Work performed in the DEPEND group is fundamentally reinventing the design of computer systems, from hardware to applications. Systems are designed to use artificial intelligence and machine-learning to control and optimize large-scale heterogeneous computer systems to meet the performance and resiliency requirements of those emergent applications.
Two recent publications on scheduling application kernels to achieve high performance, and detecting failures and performance anomalies in heterogenous systems are accepted at ICML 2020 and Supercomputing 2020.

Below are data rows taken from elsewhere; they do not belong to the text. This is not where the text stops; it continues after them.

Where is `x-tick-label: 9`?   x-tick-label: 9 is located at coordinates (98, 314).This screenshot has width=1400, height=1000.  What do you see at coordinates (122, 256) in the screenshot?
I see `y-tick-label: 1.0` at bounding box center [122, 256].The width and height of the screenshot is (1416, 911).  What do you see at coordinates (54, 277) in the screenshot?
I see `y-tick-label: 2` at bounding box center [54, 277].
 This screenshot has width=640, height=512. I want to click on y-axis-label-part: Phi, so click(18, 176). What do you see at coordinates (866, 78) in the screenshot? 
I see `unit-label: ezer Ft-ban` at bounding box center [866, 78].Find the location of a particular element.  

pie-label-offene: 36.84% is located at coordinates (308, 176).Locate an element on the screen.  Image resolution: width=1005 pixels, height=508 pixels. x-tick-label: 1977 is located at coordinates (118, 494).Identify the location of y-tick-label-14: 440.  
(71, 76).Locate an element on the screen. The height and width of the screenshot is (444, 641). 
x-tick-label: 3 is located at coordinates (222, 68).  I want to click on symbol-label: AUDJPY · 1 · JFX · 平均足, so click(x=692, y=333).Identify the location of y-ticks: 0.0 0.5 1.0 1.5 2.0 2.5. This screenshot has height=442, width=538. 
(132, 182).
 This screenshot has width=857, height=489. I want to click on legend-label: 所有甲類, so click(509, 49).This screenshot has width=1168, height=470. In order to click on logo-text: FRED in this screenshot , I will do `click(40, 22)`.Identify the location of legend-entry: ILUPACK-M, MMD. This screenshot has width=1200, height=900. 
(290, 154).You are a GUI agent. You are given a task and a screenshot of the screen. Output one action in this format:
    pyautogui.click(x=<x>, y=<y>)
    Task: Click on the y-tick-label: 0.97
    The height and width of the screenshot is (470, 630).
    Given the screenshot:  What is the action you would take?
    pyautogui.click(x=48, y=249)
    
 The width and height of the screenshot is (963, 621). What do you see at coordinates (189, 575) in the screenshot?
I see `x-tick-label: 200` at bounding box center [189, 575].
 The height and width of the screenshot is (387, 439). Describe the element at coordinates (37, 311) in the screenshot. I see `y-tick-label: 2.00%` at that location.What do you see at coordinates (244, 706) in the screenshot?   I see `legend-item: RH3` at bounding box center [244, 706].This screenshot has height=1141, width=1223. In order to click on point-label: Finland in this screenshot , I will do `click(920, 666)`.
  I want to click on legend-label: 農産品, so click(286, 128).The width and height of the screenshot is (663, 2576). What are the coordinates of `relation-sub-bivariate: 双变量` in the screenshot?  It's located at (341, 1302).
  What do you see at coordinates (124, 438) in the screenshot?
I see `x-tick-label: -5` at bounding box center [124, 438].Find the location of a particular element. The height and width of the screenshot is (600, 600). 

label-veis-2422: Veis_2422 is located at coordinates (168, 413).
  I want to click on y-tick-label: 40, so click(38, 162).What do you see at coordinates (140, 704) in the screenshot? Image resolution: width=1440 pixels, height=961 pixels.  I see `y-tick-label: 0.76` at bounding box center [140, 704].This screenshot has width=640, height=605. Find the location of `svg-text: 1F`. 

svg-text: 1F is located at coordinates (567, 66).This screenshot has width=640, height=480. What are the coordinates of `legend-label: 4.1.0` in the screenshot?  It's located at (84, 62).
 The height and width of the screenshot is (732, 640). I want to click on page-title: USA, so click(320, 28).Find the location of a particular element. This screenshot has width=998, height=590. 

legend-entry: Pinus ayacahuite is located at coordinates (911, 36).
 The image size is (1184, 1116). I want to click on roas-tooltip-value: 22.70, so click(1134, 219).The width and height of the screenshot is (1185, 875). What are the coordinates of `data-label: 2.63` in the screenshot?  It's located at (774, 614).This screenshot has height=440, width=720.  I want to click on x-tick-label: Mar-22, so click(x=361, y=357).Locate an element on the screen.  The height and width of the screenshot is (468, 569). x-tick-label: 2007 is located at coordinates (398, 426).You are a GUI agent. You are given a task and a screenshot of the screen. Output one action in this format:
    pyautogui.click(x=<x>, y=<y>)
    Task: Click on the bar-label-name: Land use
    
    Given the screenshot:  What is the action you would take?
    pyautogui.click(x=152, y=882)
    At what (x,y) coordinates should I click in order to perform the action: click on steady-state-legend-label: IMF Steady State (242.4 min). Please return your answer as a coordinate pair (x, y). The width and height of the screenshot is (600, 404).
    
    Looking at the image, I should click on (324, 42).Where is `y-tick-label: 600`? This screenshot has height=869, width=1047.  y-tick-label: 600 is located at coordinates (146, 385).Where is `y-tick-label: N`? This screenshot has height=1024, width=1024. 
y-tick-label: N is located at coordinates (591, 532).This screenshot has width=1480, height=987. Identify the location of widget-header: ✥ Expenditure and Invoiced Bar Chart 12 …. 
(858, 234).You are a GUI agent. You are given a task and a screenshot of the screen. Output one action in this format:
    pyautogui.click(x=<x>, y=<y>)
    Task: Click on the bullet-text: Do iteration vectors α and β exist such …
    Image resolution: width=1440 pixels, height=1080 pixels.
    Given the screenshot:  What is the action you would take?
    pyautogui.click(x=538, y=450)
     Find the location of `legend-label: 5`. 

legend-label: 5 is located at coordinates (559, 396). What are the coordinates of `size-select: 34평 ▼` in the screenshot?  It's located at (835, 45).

- Saurabh Jha , Shengkun Cui, Subho Banerjee , Tianyin Xu, Jeremy Enos, Mike Showerman, Zbigniew T. Kalbarczyk, Ravishankar K. Iyer (2020). Understanding, Detecting, and Localizing Failures in High-Performance Storage Systems. Proceedings of the International Conference for High-Performance Computing, Networking, Storage and Analysis 2020 Nov 17 (SC 2020)
- Subho S Banerjee, Saurabh Jha, Zbigniew Kalbarczyk, Ravishankar K. Iyer. Inductive Bias-driven Reinforcement Learning For Efficient Schedules in Heterogeneous Clusters. Thirty-seventh International Conference on Machine Learning (ICML 2020).